**TASK**
Could you output only the lines from the one containing "Click the blue Total revenue legend square" through the last line of the data, both included?

**DATA FOR THIS EXERCISE**
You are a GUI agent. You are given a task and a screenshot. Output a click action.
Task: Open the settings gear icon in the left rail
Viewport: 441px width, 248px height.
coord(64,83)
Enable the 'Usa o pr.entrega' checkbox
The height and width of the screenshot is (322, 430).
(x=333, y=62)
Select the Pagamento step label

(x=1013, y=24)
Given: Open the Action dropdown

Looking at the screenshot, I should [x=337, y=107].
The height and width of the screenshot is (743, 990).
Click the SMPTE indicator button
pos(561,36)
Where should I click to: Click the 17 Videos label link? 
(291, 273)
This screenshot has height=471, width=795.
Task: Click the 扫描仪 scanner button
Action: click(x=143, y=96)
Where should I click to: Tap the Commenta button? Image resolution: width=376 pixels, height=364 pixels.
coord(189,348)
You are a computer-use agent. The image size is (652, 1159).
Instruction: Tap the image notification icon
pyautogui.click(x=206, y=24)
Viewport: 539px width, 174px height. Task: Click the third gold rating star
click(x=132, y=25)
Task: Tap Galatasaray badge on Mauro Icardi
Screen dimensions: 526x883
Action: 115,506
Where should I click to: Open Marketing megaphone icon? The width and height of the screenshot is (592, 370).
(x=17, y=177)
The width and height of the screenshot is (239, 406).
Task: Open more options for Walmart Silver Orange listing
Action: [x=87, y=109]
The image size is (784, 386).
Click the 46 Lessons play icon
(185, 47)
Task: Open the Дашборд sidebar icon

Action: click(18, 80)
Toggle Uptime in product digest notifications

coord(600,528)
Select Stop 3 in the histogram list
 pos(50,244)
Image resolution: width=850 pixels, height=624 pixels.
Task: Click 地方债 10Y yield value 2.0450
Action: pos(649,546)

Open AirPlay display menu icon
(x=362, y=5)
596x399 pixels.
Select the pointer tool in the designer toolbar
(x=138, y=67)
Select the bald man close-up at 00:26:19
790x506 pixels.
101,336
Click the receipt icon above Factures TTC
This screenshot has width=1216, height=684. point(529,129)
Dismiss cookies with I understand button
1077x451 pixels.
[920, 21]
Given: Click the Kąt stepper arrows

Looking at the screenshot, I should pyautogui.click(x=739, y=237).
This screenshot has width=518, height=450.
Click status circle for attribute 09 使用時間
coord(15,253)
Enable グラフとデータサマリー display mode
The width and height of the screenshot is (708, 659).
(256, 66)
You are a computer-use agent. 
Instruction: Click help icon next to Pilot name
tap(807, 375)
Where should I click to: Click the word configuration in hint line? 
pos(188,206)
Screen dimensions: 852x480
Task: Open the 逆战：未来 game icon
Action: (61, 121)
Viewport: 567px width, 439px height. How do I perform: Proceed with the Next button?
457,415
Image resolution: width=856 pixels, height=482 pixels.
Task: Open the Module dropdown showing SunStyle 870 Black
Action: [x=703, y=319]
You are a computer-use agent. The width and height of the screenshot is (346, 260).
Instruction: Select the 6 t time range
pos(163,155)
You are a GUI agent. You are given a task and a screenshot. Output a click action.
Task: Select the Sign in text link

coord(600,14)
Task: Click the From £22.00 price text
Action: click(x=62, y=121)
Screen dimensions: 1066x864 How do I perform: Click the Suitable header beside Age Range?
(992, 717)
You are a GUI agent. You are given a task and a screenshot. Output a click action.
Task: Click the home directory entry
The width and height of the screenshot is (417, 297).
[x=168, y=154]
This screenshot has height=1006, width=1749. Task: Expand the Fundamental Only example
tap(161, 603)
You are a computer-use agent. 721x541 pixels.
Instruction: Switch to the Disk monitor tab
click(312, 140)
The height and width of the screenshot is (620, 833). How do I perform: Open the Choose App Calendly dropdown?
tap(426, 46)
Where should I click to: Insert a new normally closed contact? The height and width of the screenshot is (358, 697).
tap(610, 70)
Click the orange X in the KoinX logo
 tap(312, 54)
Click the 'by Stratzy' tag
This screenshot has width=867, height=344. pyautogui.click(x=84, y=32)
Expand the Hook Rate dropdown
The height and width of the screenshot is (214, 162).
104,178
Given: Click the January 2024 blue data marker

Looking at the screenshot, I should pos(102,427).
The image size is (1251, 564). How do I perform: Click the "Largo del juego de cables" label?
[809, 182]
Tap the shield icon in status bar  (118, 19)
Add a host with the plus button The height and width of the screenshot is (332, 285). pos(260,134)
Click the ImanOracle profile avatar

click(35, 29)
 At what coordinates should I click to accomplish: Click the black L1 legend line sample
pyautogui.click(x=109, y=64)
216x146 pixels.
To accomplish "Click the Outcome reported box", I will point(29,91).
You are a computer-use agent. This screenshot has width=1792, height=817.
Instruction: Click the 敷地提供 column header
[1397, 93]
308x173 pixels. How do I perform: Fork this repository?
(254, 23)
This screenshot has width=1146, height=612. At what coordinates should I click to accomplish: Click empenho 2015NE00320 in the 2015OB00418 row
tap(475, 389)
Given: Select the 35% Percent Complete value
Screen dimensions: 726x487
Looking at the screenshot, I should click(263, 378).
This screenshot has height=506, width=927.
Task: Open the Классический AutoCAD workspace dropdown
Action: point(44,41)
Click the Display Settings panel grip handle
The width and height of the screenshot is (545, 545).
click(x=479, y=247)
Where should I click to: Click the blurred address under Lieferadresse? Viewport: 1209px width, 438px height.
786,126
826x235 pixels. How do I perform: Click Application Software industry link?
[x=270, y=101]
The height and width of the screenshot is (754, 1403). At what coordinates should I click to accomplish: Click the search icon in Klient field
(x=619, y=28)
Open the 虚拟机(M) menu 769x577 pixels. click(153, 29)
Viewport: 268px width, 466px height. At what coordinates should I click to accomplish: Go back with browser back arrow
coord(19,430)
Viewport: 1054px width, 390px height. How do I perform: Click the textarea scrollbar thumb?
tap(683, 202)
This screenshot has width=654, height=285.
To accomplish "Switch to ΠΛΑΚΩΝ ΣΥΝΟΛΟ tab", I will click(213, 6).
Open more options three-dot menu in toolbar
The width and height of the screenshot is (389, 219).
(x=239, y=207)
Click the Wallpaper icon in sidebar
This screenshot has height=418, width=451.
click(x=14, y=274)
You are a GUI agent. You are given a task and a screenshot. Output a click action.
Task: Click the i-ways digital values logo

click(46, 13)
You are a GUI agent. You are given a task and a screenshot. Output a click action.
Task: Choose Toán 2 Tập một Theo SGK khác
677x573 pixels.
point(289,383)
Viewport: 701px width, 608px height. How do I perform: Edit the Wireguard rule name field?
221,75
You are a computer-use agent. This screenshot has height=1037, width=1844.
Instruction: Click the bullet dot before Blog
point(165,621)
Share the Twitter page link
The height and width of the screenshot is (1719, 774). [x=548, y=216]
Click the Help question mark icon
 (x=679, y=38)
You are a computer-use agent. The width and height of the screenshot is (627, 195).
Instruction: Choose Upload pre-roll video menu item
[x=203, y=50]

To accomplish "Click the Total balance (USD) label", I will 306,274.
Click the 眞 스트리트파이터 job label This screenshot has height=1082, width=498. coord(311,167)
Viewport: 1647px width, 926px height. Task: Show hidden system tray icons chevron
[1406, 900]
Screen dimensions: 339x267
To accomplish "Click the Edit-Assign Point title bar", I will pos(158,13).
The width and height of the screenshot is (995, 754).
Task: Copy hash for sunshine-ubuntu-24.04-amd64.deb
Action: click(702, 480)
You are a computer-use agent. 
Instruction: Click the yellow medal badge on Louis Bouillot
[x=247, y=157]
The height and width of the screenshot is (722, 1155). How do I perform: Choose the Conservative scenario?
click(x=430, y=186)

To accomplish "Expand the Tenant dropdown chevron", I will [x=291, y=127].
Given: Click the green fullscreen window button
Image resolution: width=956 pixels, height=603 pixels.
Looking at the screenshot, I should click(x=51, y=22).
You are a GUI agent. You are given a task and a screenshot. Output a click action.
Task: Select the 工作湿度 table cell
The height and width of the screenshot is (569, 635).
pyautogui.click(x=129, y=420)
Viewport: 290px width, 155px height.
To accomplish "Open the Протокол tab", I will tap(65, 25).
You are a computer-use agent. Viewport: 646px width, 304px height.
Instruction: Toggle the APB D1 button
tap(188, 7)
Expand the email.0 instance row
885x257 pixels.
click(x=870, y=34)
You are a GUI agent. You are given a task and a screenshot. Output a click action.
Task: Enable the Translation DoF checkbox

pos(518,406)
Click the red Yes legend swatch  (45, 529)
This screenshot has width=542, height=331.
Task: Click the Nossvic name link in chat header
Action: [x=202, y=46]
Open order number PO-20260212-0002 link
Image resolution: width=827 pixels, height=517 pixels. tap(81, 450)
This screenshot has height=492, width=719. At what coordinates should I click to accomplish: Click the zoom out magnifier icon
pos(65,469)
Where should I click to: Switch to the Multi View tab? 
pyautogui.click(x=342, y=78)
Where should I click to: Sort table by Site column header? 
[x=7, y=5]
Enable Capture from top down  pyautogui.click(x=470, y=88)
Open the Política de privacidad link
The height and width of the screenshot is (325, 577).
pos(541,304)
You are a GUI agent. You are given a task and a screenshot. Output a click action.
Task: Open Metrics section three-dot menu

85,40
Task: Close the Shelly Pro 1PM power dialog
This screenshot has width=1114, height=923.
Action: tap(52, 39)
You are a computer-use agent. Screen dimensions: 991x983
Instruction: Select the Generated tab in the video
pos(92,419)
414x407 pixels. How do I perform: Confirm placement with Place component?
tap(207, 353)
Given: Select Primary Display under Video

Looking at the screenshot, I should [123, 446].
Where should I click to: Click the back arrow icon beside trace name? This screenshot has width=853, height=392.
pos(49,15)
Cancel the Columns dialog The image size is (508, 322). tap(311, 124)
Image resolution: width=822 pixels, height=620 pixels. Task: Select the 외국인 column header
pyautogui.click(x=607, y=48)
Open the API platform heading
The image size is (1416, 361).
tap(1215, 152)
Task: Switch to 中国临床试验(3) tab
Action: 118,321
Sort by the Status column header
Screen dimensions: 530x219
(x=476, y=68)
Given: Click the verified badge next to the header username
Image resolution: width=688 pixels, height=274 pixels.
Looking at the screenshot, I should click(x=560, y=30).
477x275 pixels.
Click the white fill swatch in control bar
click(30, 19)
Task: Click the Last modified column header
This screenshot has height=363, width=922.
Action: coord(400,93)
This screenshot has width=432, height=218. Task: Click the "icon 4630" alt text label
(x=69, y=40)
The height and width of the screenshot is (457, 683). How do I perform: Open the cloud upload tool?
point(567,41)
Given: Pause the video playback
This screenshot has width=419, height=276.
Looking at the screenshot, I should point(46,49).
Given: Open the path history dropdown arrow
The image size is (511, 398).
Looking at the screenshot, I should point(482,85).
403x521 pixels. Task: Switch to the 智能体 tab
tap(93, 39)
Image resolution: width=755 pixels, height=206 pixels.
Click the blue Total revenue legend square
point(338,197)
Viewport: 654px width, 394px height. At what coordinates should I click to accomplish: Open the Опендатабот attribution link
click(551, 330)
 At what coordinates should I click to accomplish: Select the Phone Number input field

**EXERCISE SOLUTION**
Click the blue Total revenue legend square
point(338,197)
Viewport: 654px width, 394px height. At what coordinates should I click to accomplish: Open the Опендатабот attribution link
click(551, 330)
 At what coordinates should I click to accomplish: Select the Phone Number input field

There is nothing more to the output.